◆ **WHAT TO WORK ON**:
Every line of the data below must be given again exactly.

◆ **WORKING DATA**:
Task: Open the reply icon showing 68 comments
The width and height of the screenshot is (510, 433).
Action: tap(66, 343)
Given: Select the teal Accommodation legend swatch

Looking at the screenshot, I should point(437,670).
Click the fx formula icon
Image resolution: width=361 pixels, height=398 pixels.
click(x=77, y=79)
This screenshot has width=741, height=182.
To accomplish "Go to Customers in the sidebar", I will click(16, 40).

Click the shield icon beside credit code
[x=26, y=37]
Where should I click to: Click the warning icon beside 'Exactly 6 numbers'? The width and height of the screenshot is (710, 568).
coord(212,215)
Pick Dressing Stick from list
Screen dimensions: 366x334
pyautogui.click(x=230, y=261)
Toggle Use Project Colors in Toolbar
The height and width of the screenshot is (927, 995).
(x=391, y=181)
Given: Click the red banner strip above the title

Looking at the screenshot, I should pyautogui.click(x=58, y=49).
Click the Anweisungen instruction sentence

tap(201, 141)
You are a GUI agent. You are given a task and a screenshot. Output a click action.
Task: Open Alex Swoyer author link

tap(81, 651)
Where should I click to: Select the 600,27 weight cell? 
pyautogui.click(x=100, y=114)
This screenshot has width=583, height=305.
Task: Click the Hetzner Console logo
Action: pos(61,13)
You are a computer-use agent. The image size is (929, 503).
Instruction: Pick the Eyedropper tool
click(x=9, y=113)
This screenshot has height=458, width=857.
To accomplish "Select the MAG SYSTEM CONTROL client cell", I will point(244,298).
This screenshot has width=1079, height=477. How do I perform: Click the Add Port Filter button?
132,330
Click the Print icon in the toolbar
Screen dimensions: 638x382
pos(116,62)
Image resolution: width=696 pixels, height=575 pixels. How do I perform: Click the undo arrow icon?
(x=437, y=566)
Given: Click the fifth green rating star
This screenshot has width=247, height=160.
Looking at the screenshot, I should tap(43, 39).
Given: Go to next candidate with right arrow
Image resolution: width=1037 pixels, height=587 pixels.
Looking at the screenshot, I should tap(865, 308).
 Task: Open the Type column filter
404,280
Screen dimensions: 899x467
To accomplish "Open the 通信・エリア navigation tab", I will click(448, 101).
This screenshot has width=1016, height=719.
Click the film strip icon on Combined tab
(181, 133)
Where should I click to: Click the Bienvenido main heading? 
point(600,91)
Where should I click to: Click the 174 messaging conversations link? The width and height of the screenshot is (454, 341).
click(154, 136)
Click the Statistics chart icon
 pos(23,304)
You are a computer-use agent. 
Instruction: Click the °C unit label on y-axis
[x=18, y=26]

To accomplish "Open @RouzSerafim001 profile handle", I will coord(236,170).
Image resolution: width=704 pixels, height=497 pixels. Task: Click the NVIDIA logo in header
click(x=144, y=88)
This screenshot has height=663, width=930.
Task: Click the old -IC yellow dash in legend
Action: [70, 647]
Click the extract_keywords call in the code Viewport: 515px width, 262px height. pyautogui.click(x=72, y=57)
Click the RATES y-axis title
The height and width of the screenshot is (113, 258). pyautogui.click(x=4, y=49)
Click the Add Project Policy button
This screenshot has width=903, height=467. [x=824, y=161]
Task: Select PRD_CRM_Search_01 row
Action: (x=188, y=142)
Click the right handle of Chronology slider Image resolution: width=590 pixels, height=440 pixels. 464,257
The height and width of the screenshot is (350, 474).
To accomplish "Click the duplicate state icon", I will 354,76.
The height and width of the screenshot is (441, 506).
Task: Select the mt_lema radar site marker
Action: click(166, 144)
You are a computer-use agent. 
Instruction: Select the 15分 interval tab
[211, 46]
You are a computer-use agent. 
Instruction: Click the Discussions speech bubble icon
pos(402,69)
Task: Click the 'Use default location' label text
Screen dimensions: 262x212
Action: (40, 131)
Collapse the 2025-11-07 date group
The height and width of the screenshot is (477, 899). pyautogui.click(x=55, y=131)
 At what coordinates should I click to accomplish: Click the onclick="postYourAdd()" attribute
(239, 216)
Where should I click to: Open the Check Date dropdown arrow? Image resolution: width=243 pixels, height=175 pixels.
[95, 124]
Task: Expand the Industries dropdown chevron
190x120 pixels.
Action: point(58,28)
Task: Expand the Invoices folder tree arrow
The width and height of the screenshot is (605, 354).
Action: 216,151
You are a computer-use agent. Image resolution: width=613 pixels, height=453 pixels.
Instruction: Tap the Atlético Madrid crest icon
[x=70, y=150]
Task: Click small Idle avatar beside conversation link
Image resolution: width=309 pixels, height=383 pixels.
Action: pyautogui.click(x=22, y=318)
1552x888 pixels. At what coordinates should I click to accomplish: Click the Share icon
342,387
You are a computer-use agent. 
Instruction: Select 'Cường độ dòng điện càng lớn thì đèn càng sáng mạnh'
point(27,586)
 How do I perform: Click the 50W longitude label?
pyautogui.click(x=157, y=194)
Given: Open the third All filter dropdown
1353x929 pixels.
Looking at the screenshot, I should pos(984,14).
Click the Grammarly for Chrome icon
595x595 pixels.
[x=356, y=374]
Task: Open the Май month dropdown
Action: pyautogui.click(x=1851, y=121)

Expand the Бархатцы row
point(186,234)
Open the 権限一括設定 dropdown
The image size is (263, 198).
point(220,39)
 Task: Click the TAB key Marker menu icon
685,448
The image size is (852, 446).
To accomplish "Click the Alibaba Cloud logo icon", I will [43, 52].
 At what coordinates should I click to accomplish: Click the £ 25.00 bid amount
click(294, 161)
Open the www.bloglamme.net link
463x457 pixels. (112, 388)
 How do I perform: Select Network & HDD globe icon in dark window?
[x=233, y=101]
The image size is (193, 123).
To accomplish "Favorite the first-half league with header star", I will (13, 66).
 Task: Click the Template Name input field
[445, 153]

◆ **ANSWER SPACE**:
Task: Open the reply icon showing 68 comments
The width and height of the screenshot is (510, 433).
Action: tap(66, 343)
Given: Select the teal Accommodation legend swatch

Looking at the screenshot, I should point(437,670).
Click the fx formula icon
Image resolution: width=361 pixels, height=398 pixels.
click(x=77, y=79)
This screenshot has width=741, height=182.
To accomplish "Go to Customers in the sidebar", I will click(16, 40).

Click the shield icon beside credit code
[x=26, y=37]
Where should I click to: Click the warning icon beside 'Exactly 6 numbers'? The width and height of the screenshot is (710, 568).
coord(212,215)
Pick Dressing Stick from list
Screen dimensions: 366x334
pyautogui.click(x=230, y=261)
Toggle Use Project Colors in Toolbar
The height and width of the screenshot is (927, 995).
(x=391, y=181)
Given: Click the red banner strip above the title

Looking at the screenshot, I should pyautogui.click(x=58, y=49).
Click the Anweisungen instruction sentence

tap(201, 141)
You are a GUI agent. You are given a task and a screenshot. Output a click action.
Task: Open Alex Swoyer author link

tap(81, 651)
Where should I click to: Select the 600,27 weight cell? 
pyautogui.click(x=100, y=114)
This screenshot has width=583, height=305.
Task: Click the Hetzner Console logo
Action: pos(61,13)
You are a computer-use agent. The image size is (929, 503).
Instruction: Pick the Eyedropper tool
click(x=9, y=113)
This screenshot has height=458, width=857.
To accomplish "Select the MAG SYSTEM CONTROL client cell", I will point(244,298).
This screenshot has width=1079, height=477. How do I perform: Click the Add Port Filter button?
132,330
Click the Print icon in the toolbar
Screen dimensions: 638x382
pos(116,62)
Image resolution: width=696 pixels, height=575 pixels. How do I perform: Click the undo arrow icon?
(x=437, y=566)
Given: Click the fifth green rating star
This screenshot has width=247, height=160.
Looking at the screenshot, I should tap(43, 39).
Given: Go to next candidate with right arrow
Image resolution: width=1037 pixels, height=587 pixels.
Looking at the screenshot, I should tap(865, 308).
 Task: Open the Type column filter
404,280
Screen dimensions: 899x467
To accomplish "Open the 通信・エリア navigation tab", I will click(448, 101).
This screenshot has width=1016, height=719.
Click the film strip icon on Combined tab
(181, 133)
Where should I click to: Click the Bienvenido main heading? 
point(600,91)
Where should I click to: Click the 174 messaging conversations link? The width and height of the screenshot is (454, 341).
click(154, 136)
Click the Statistics chart icon
 pos(23,304)
You are a computer-use agent. 
Instruction: Click the °C unit label on y-axis
[x=18, y=26]

To accomplish "Open @RouzSerafim001 profile handle", I will coord(236,170).
Image resolution: width=704 pixels, height=497 pixels. Task: Click the NVIDIA logo in header
click(x=144, y=88)
This screenshot has height=663, width=930.
Task: Click the old -IC yellow dash in legend
Action: [70, 647]
Click the extract_keywords call in the code Viewport: 515px width, 262px height. pyautogui.click(x=72, y=57)
Click the RATES y-axis title
The height and width of the screenshot is (113, 258). pyautogui.click(x=4, y=49)
Click the Add Project Policy button
This screenshot has width=903, height=467. [x=824, y=161]
Task: Select PRD_CRM_Search_01 row
Action: (x=188, y=142)
Click the right handle of Chronology slider Image resolution: width=590 pixels, height=440 pixels. 464,257
The height and width of the screenshot is (350, 474).
To accomplish "Click the duplicate state icon", I will 354,76.
The height and width of the screenshot is (441, 506).
Task: Select the mt_lema radar site marker
Action: click(166, 144)
You are a computer-use agent. 
Instruction: Select the 15分 interval tab
[211, 46]
You are a computer-use agent. 
Instruction: Click the Discussions speech bubble icon
pos(402,69)
Task: Click the 'Use default location' label text
Screen dimensions: 262x212
Action: (40, 131)
Collapse the 2025-11-07 date group
The height and width of the screenshot is (477, 899). pyautogui.click(x=55, y=131)
 At what coordinates should I click to accomplish: Click the onclick="postYourAdd()" attribute
(239, 216)
Where should I click to: Open the Check Date dropdown arrow? Image resolution: width=243 pixels, height=175 pixels.
[95, 124]
Task: Expand the Industries dropdown chevron
190x120 pixels.
Action: point(58,28)
Task: Expand the Invoices folder tree arrow
The width and height of the screenshot is (605, 354).
Action: 216,151
You are a computer-use agent. Image resolution: width=613 pixels, height=453 pixels.
Instruction: Tap the Atlético Madrid crest icon
[x=70, y=150]
Task: Click small Idle avatar beside conversation link
Image resolution: width=309 pixels, height=383 pixels.
Action: pyautogui.click(x=22, y=318)
1552x888 pixels. At what coordinates should I click to accomplish: Click the Share icon
342,387
You are a computer-use agent. 
Instruction: Select 'Cường độ dòng điện càng lớn thì đèn càng sáng mạnh'
point(27,586)
 How do I perform: Click the 50W longitude label?
pyautogui.click(x=157, y=194)
Given: Open the third All filter dropdown
1353x929 pixels.
Looking at the screenshot, I should pos(984,14).
Click the Grammarly for Chrome icon
595x595 pixels.
[x=356, y=374]
Task: Open the Май month dropdown
Action: pyautogui.click(x=1851, y=121)

Expand the Бархатцы row
point(186,234)
Open the 権限一括設定 dropdown
The image size is (263, 198).
point(220,39)
 Task: Click the TAB key Marker menu icon
685,448
The image size is (852, 446).
To accomplish "Click the Alibaba Cloud logo icon", I will [43, 52].
 At what coordinates should I click to accomplish: Click the £ 25.00 bid amount
click(294, 161)
Open the www.bloglamme.net link
463x457 pixels. (112, 388)
 How do I perform: Select Network & HDD globe icon in dark window?
[x=233, y=101]
The image size is (193, 123).
To accomplish "Favorite the first-half league with header star", I will (13, 66).
 Task: Click the Template Name input field
[445, 153]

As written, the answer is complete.